## TEKST STRONY
Seodaemun Prison - więzienie, które spełnia tu rolę naszego Oświęcimia, tylko że z czasów okupacji japońskiej. Dość drastyczne, pokazujące tortury, malutkie cele, wyznania świadków, filmy z torturami i wyrokami śmierci. Coprawda Japończycy nie gazowali ludzi, tylko pojedynczo wieszali ich w specjalnie do tego przeznaczonym budynku egzekucji, ale i tak więzienie robi wrażenie.
Jeszcze większe wrażenie, do tego negatywne, robi to, że oprócz nas nie było tam w sumie nikogo za wyjątkiem kilku wycieczek przedszkolaków, które panie wychowawczynie ciągały po piwnicach z makietami tortur, opowiadając zapewne, jakie to straszne rzeczy ci wstrętni Japończycy wyczyniali dla "patriotic ancestors" (tak na każdej tablicy informacyjnej były nazywane ofiary - patriotyczni przodkowie).
Podejrzewam, że wizyta w więzieniu jest częścią programu przedszkol, czy też pierwszych klas podstawówek. I tak, od najmłodszych lat Koreańczycy uczeni są patriotyzmu w wydaniu "nienanawidzimy wroga".

## WIERSZE DANYCH
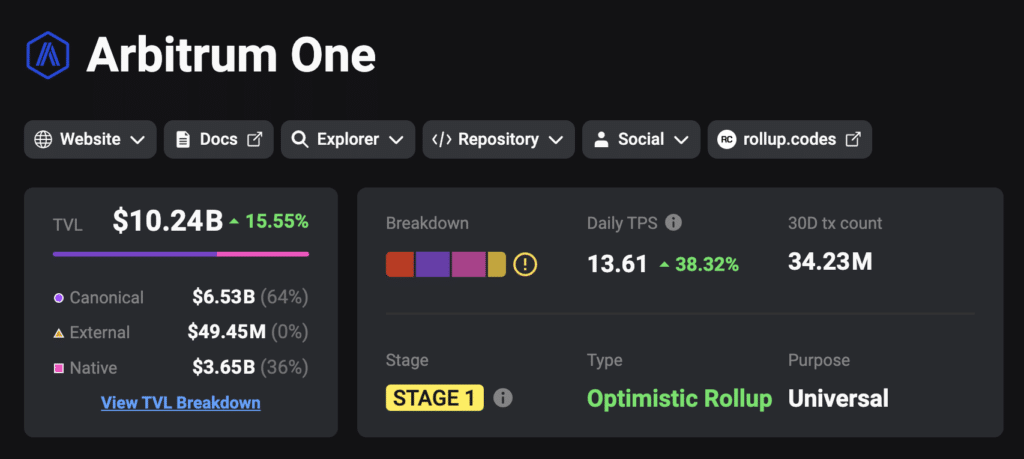Click the globe icon on Website
The width and height of the screenshot is (1024, 459).
43,139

## POLECENIE
Przepisz cały tekst strony bez żadnych zmian.

## ODPOWIEDŹ
Seodaemun Prison - więzienie, które spełnia tu rolę naszego Oświęcimia, tylko że z czasów okupacji japońskiej. Dość drastyczne, pokazujące tortury, malutkie cele, wyznania świadków, filmy z torturami i wyrokami śmierci. Coprawda Japończycy nie gazowali ludzi, tylko pojedynczo wieszali ich w specjalnie do tego przeznaczonym budynku egzekucji, ale i tak więzienie robi wrażenie.
Jeszcze większe wrażenie, do tego negatywne, robi to, że oprócz nas nie było tam w sumie nikogo za wyjątkiem kilku wycieczek przedszkolaków, które panie wychowawczynie ciągały po piwnicach z makietami tortur, opowiadając zapewne, jakie to straszne rzeczy ci wstrętni Japończycy wyczyniali dla "patriotic ancestors" (tak na każdej tablicy informacyjnej były nazywane ofiary - patriotyczni przodkowie).
Podejrzewam, że wizyta w więzieniu jest częścią programu przedszkol, czy też pierwszych klas podstawówek. I tak, od najmłodszych lat Koreańczycy uczeni są patriotyzmu w wydaniu "nienanawidzimy wroga".